What is actually being built
EIA's generator inventory shows about 15 GW of planned gas across the MISO footprint, the most of any organized market in the country. And it is concentrated: Louisiana alone leads every state in the nation at roughly 6.8 GW of planned gas, much of it Entergy capacity tied to serving new large-load and data-center demand in the state. The queue that looks empty and the utility plan that leads the country are describing the same market from two different angles.
What this changes for the buyer
Hyperscaler energy leads. In MISO the firm-power counterparty is the regulated utility, not a merchant developer. That changes everything about the deal: the structure is a utility service agreement or a special contract, the timeline is the utility's resource plan and its regulatory approvals, and the price is set inside a regulated framework rather than a bilateral merchant negotiation. The upside is that a utility can commit real, firm, rate-based capacity. Louisiana and the broader Entergy South footprint is where that is happening now.
Infra funds. A merchant gas platform has far less room to run in MISO than in ERCOT, because the incumbent utilities own the build. The investable angle is more likely alongside or around the regulated build (land, adjacent infrastructure, storage) than a pure merchant gas position.
Developers. The scarce skill in MISO is not holding a queue slot. It is navigating the utility and the regulator to get a project into an approved resource plan. That is a different capability than winning a merchant queue race in ERCOT.
Methodology
The 0.4 GW deliverable figure is derived from MISO's public generator interconnection queue (the JSON feed behind the GI interactive queue), reconciled against that source: gas projects with an executed interconnection agreement, an in-service date of 2026 to 2028, and not already operating.
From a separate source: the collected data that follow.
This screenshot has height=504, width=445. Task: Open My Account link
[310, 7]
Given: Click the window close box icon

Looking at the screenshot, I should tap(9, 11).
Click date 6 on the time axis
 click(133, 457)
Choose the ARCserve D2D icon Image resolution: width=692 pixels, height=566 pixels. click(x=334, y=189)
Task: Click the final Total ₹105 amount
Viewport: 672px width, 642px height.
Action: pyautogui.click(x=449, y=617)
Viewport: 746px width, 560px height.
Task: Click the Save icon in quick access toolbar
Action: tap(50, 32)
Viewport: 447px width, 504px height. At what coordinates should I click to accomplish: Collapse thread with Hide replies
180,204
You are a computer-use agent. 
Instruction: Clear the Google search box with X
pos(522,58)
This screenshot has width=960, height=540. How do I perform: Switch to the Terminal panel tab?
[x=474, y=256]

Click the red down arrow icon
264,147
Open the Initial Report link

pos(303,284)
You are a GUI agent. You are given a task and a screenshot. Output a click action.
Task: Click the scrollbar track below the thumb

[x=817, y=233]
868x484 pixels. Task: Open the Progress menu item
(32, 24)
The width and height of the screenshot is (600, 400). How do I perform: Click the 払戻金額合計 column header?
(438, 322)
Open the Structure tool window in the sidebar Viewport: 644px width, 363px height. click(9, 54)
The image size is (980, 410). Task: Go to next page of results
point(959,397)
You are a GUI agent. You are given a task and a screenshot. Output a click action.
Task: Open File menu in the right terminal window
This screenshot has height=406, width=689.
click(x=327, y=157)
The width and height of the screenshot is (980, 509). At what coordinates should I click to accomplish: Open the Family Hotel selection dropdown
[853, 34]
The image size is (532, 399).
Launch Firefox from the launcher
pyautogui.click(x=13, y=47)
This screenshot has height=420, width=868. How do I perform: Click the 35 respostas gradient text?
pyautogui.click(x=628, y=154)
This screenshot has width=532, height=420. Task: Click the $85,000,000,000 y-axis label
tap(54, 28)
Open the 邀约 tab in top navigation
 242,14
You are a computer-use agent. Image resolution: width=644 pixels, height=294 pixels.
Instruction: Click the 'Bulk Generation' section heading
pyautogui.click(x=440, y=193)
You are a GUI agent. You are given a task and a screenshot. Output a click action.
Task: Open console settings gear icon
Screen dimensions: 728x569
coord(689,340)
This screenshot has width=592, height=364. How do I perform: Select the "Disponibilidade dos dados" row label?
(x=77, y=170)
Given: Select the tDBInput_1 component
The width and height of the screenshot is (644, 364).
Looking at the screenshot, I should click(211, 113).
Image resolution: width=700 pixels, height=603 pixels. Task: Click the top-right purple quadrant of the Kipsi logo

It is Tafel Power's filtered estimate, not a MISO-published category, and MISO marks agreement-stage projects as complete rather than active, which the filter accounts for. Planned-gas figures are from EIA-860M (the federal monthly generator inventory), grouped by balancing authority and by state. Figures reflect mid-2026 snapshots and may have changed since.
All data compiled by Tafel Power from public sources. Framing informed by the firm's transaction advisory work in ERCOT and cross-ISO markets.